- И о чём? О том что ты не соблюдаешь договорённостей? Тут не говорить надо, а контракт рвать и неустойку требовать по полной.
- Значит, вот так? – Она сглотнула, из горла вырвался смешок. – Ожидаемо. Ладно, я не буду держаться, мне не нужно наше совместное проживание. Только ты не обо всех последствиях подумал.
- Предсказываешь? – Он достал жвачку и бросил в рот, как делал всегда, когда хотелось курить. – Ты обычно не очень по этой части.
- Это я знаю. – Прислонившись спиной к двери, сказала Кет, и вправду её голос больше не звучал неуверенно. Она и не чувствовала себя неловкой – ушел постоянный стыд за ложь перед Элайджей, и она впервые поняла, что имеет право говорить с ним на равных. – Вообще-то, я правда ожидала и хотела уйти красиво, пожелав тебе счастливого пути. Только это лицемерие, Элайджа. – Черты её лица заострились, обретя привычную хищность: – Пока я жива, я тебя никогда добровольно не отдам никакой домашней клушке, которые тебе так по вкусу, и сделаю всё, чтобы ты сожалел о расставании со мной каждую минуту, когда у тебя будет, чтобы «поскучать».
- Какая патетика. Я вполне могу влюбиться. Хотя бы в ту милую девочку на той стороне улицы. Неопробавана Колом, кстати, что для его молоденьких соседок прямо редкость.
- Ты любишь меня, и чего-то подобного за сорок лет не встретил, иначе бы давно со свистом выкинул на помойку, значит, без меня останешься в гордом одиночестве. А в одиночестве человек не бывает счастлив, и, да, это мне нравится, если я не смогу стать счастливой без тебя. Я люблю тебя как умею, и похрену мне на справедливость, и что я перед тобой виновата, так виниться до конца жизни можно… И ещё…
- А ты ведь не сможешь?
- Что?
- Стать счастливой без меня.
Лицо Кетрин застыло, измученная переживаниями она не могла оценить, что тон мужчины стал откровенно нежен.
- Один человек – не все счастье жизни, у меня есть дочь, будет работа... – вдруг поняв, какими унизительными выглядят её потуги доказать, что виноград её зеленый и вовсе не необходимый, она не стала договаривать, коротко бросив: – Я, пожалуй, пожертвую тебе своё такси.
“Ты никогда не полюбишь без взаимного будущего...”
Сейчас Катерина не помнила, когда Элайджа сказал ей это, но слова эти прозвучали в мозгу. Он никогда не ошибался в ней, так какого дьявола ошибся тут?!
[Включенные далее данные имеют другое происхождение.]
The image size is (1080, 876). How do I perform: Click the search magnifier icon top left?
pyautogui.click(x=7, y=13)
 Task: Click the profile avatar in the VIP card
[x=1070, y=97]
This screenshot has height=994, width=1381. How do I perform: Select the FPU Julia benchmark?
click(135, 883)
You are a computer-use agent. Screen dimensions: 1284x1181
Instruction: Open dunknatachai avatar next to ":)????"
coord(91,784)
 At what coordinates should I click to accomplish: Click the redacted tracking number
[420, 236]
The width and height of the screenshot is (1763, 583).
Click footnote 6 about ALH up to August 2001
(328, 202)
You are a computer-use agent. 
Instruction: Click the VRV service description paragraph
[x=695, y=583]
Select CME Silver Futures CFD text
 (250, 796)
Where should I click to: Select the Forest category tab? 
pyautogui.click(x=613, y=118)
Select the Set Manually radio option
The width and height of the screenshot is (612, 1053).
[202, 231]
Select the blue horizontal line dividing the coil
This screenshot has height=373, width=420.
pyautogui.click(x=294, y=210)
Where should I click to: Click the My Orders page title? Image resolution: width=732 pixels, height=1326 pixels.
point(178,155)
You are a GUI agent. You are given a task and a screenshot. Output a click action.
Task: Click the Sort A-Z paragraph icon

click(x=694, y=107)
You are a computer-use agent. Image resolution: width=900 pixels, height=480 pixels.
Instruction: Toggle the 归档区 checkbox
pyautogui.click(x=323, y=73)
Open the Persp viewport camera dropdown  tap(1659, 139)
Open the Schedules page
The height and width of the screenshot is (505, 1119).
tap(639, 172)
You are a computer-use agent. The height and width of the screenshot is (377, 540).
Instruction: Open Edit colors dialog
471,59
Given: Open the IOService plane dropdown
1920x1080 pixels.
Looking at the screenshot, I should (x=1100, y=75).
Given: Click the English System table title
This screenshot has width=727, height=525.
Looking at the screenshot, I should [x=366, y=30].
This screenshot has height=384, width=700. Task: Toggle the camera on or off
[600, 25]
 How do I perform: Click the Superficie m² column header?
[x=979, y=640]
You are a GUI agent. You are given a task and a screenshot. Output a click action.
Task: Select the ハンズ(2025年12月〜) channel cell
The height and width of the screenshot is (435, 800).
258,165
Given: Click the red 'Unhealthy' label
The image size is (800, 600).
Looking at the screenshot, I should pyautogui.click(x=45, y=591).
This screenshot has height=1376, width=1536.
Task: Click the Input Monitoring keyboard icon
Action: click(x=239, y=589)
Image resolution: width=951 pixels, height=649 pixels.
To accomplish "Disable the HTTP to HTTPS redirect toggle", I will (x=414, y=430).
Катерина уже прошла метров триста по улице, когда поняла, что ладонь на плече требует развернуться. Обернулась, исподлобья глядя на бывшего мужа.
- А я не собираюсь быть несчастненькой жертвой несчастливой любви к тебе, поэтому... Разошлись и ладно.
К её изумлению Элайджа стоял, какое-то время глядя на неё, а потом вдруг рассмеялся искренне и открыто, и смеялся долго. И снова она замкнулась в себе, и увидела в этом смехе насмешку.
- Ладно, – повторила женщина и голос её звучал просто, и почти наивно. – Я знаю, что была не права, Элайджа. И всё-таки, – Элайджа увидел как белки её глаз наливаются краснотой от лопающихся сосудов, – мне очень больно расстаться, я итак наказана до конца жизни тем, что прос**ла тебя. Не надо надо мной насмехаться.
Она круто развернулась и заторопилась по улице, кляня привычную обувь на шпильке. Но пройти далеко не удалось.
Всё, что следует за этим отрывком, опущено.